The following tests are currently implemented:
- Flux can be successfully installed on the cluster using the Flux CLI
- source-controller can clone cloud provider repositories (Azure DevOps, Google Cloud Source Repositories) (https+ssh)
- image-reflector-controller can list tags from provider container Registry image repositories
- kustomize-controller can decrypt secrets using SOPS and provider key vault
- image-automation-controller can create branches and push to cloud repositories (https+ssh)
- source-controller can pull charts from cloud provider container registry Helm repositories
- notification-controller can forward events to cloud Events Service(EventHub for Azure and Google Pub/Sub)

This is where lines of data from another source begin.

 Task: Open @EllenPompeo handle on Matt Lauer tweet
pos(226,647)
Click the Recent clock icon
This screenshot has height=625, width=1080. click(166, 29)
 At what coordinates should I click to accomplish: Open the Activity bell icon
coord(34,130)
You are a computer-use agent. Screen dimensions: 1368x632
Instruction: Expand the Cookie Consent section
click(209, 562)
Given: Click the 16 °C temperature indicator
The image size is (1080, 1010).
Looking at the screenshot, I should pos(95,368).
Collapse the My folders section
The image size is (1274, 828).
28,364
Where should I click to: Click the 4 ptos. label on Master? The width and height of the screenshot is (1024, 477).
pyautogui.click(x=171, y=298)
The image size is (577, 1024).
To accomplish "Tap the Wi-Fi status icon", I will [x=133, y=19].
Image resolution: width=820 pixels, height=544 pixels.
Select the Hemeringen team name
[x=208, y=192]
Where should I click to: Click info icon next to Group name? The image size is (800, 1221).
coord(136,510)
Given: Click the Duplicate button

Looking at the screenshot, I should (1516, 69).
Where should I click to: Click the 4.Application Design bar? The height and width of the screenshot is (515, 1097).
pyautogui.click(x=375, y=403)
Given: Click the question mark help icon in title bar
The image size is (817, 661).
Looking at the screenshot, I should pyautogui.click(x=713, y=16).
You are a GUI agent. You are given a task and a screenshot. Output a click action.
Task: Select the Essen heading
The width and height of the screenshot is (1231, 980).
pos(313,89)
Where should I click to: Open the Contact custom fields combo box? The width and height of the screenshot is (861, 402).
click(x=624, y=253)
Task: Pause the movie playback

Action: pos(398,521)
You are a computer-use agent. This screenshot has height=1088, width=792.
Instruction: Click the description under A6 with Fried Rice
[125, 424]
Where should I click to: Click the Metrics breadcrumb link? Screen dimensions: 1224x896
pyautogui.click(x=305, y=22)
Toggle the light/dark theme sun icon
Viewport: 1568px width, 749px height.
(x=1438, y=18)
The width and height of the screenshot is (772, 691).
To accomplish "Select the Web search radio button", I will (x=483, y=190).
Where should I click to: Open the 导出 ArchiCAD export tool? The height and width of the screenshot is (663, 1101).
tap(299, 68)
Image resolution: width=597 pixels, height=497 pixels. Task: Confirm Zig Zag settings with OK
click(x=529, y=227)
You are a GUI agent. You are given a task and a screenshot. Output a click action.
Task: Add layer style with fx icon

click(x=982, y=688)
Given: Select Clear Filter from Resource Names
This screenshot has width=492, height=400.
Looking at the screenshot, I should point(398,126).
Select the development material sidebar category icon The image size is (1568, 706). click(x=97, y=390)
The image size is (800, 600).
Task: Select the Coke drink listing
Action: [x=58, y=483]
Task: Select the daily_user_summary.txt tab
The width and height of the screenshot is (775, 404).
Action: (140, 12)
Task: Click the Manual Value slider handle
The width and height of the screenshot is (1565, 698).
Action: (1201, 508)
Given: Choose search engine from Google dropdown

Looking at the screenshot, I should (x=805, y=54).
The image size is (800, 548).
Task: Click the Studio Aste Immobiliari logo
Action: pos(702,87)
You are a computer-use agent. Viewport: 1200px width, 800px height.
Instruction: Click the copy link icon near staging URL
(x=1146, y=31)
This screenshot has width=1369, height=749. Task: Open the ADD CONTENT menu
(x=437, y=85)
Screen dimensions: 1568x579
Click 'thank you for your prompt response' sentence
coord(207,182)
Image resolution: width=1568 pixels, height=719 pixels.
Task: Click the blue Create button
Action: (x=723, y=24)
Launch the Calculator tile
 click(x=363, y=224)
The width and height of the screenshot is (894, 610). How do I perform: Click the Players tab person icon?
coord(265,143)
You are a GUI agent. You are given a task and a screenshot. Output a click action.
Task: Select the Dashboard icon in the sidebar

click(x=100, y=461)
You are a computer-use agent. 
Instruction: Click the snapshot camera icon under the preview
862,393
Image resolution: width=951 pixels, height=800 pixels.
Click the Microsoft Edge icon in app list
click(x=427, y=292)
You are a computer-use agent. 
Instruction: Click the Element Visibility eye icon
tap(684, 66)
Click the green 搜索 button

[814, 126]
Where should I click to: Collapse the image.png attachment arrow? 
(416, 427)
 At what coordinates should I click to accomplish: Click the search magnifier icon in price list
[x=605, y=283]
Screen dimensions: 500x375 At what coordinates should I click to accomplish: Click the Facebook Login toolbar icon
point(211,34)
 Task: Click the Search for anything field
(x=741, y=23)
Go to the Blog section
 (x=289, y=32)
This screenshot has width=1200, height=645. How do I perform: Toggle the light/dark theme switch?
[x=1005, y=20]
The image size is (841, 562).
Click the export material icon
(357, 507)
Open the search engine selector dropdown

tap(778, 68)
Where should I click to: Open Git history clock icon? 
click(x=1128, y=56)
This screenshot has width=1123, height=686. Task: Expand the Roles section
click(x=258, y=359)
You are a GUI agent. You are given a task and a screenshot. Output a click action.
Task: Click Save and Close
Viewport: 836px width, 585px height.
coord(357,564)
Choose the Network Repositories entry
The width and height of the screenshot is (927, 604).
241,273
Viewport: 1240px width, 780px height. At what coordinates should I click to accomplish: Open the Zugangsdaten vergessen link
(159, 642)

The following tests are run only for Azure since it is supported in the notification-controller:
- notification-controller can send commit status to Azure DevOps
### Running tests locally
1. Ensure that you have the Flux CLI binary that is to be tested built and ready. You can build it by running
`make build` at the root of this repository. The binary is located at `./bin` directory at the root and by default
this is where the Makefile copies the binary for the tests from. If you have it in a different location, you can set it
with the `FLUX_BINARY` variable
2. Copy `.env.sample` to `.env` and add the values for the different variables for the provider that you are running the tests for.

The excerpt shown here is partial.